As it happened, Ricky was going to be teaching in the coming week at Creative Side - although I wasn't signed up for his class.  One day shortly after the Seder, when I arrived at the studio, I said hello to Ricky before he started teaching and told him about my connection to Jean. We agreed that it was a very small world, and it was clear that he had a great fondness for her.

Jean's pendant
I saw Jean at Seder again last year (2017), shortly before she was scheduled to have heart surgery.  She was very pleased to hear that I had connected with Ricky.

Sadly, the surgery turned out to be more complicated that expected - and she never recovered.  My heart broke for Don, and his family.

This year, when we arrived for Seder, Don said he had something he wanted to "pass over" to me - it was this beautiful Ricky Frank pendant that belonged to his mother. I was so honored, and moved by his gift that honestly, I'm still processing the depth of my emotions even as I write this post.

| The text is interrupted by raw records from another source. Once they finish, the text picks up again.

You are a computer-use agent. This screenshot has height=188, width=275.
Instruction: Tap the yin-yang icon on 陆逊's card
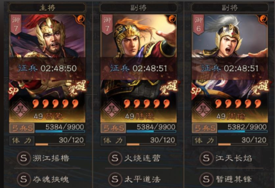[172, 19]
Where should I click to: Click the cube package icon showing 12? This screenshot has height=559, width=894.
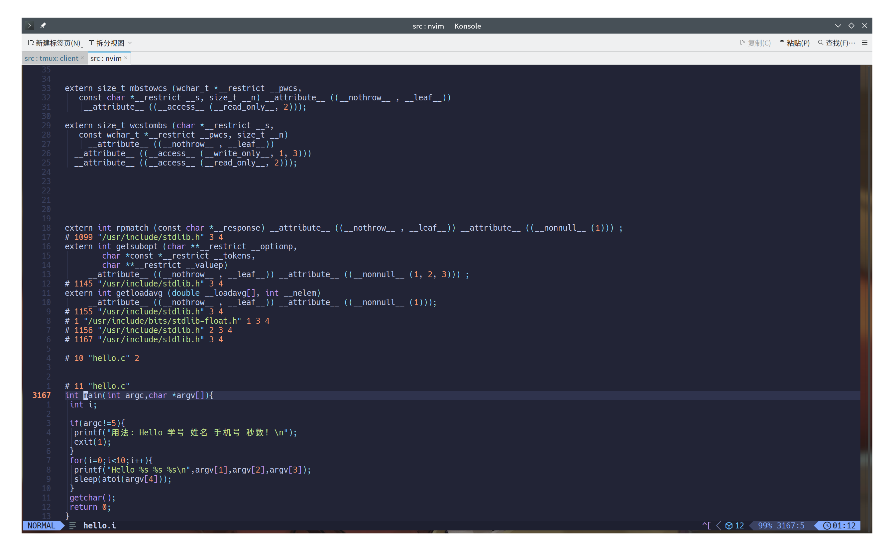point(729,525)
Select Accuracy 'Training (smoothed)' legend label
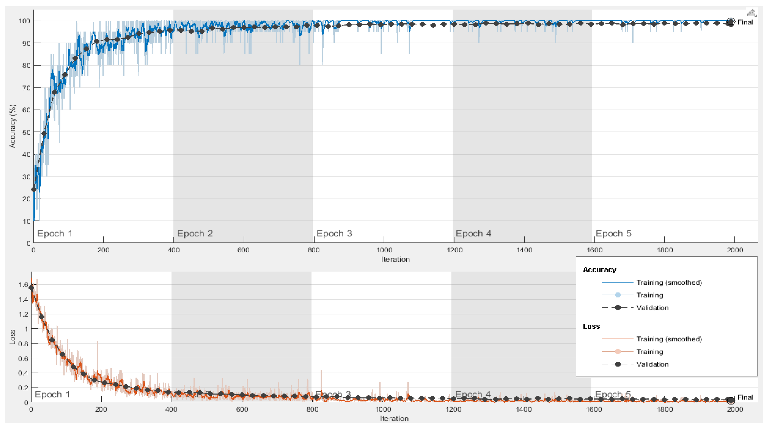Viewport: 766px width, 429px height. coord(669,282)
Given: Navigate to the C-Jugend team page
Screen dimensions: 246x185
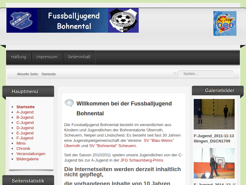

I also knew immediately that I would wear it with my mom's gold hoop earrings - which I wrote about in one of my earliest posts.  In fact, just a week after receiving the pendant, I wore it with the earrings, to the ballet.

Every piece of jewelry really does tell a story - and the story of this pendant is one of lifelong friendships and deep connection. It is truly a treasure.

Until next time.

Sunday, April 1, 2018

04.02.18 Wildflower season

Photo credit - SmartSeeds
I love spring - and not just because I hate winter. The sun comes back - the days get longer and warmer, and in Central Texas, mother nature paints virtually every patch of open space with vibrant color!

It's starts with deep purple mountain laurel, which smells like the most fragrant grape kool aid you can imagine when it blooms.

Photo credit - Emily Ling

Then come the wildflowers popping up along the sides of the road. No matter my mood, I can't help but smile when I see the bright colors - blue bonnets, yellow black eyed Susans, pink primroses and red paint brush in the medians on city streets and along the sides of the highway.

Jewelry inspired by wildflowers is certainly nothing new.  I have vintage pieces from long time Texas jewelers Jeep Collins and James Avery that belonged to my late mother.  More recently I discovered the work of fellow Austinite (and fabulous instructor) Vickie Hallmark.
Photo credit - Vickie Hallmark

When I first spotted her mountain laurel earrings, I knew I had to have them! Then, after taking a precious metal clay class with her, I asked if she would make me a pair of bluebonnet earrings - and she did.

Photo credit - Vickie Hallmark
If you follow my daily earring posts on Instagram, you know that both of these pairs are in regular rotation - especially this time of year.

Inspired by the landscape, these jewelers, and my love of the saw - I started creating my own variation on the wildflower theme -  pendants made from millefiori and vintage glass with a Texas cut out on the back.

I'm excited to report that a few of my Texas themed pieces are now available at Russell Korman Jewelers here in Austin. I have a long relationship with these folks, and was thrilled when they asked me if I would be interested in having my work in the store.
Photo credit - Russell Korman Jewelers

Spring is definitely a time of new beginnings - and I'm excited to see where things go from here.  I am so grateful to everyone who has supported me by liking, commenting on and sharing my posts, reading the blog - and, of course, buying my jewelry.

It definitely takes a village, and I love the new creative home I have found.